▶ **About this task**
Reproduced exactly, the lines from the start of the material through the line containing "This screenshot has height=487, width=698." should be the whole answer, with pictures excluded.
* * * * * * * * *
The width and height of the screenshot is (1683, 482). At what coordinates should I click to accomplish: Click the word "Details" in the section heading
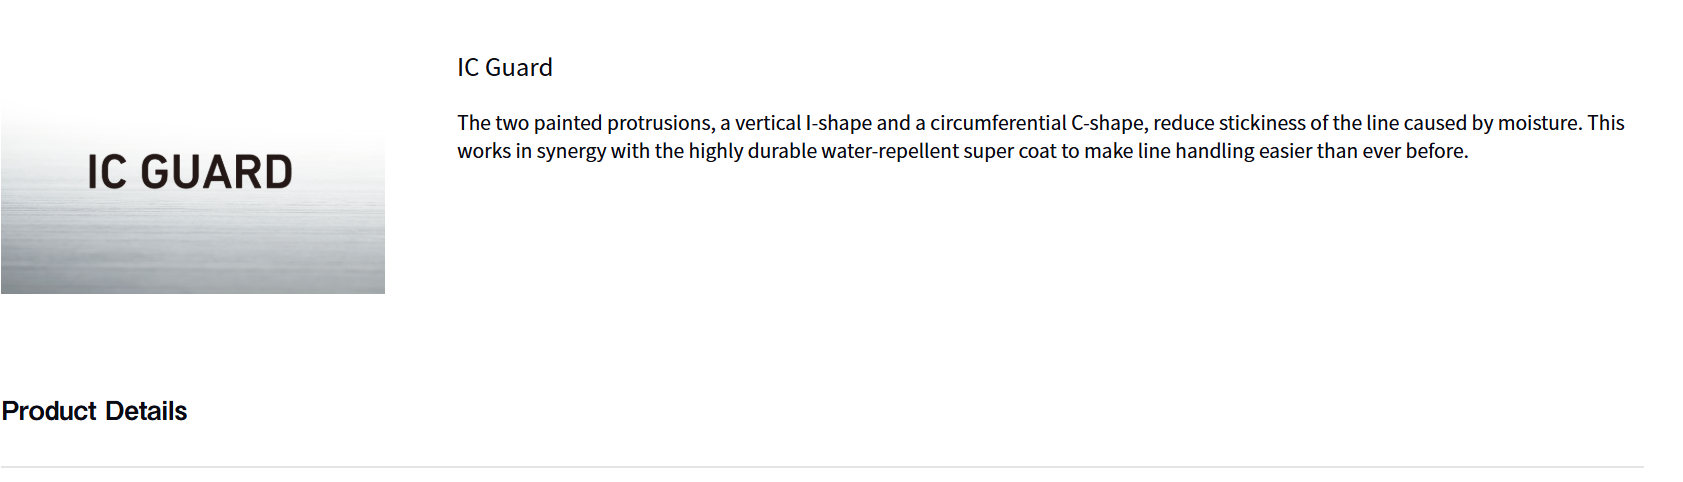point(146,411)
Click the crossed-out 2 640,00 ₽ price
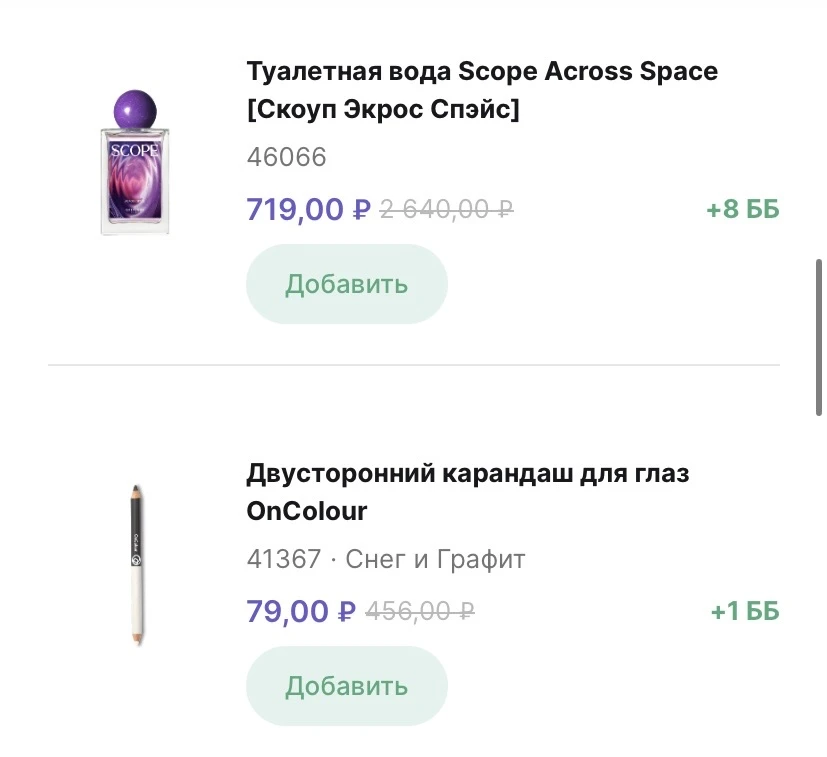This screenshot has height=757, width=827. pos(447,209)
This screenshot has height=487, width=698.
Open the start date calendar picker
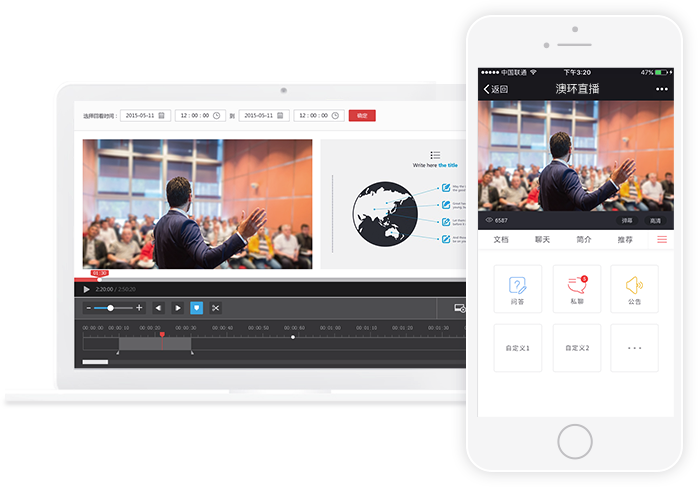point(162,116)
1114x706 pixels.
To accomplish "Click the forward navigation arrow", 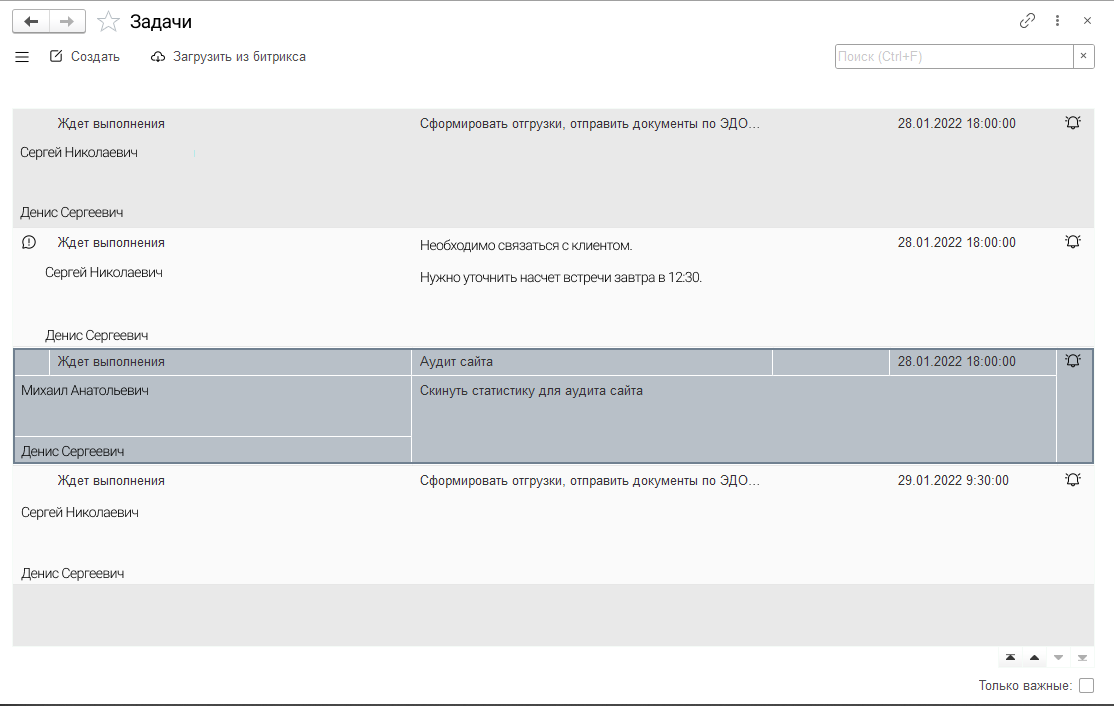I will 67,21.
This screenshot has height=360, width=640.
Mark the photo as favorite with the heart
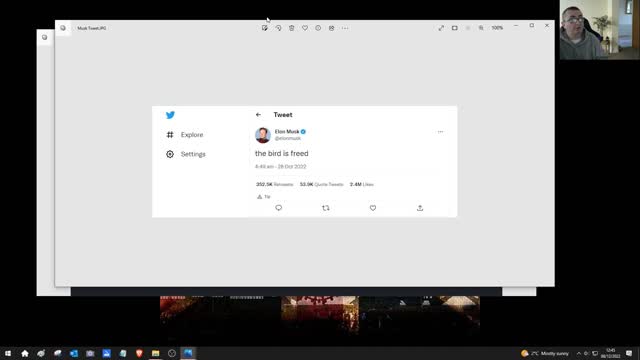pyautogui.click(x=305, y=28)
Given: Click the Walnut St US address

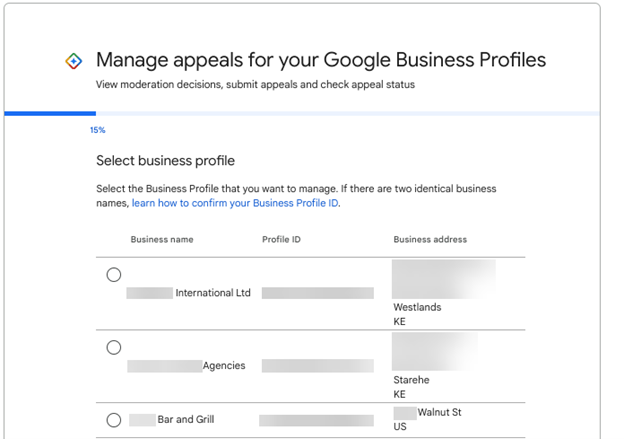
* * * * * * * * *
▶ **Written reply**
The width and height of the screenshot is (1683, 482). At what coordinates should I click to accomplish: Click the word "Details" in the section heading
point(146,411)
Click the crossed-out 2 640,00 ₽ price
This screenshot has height=757, width=827. pos(447,209)
This screenshot has height=487, width=698.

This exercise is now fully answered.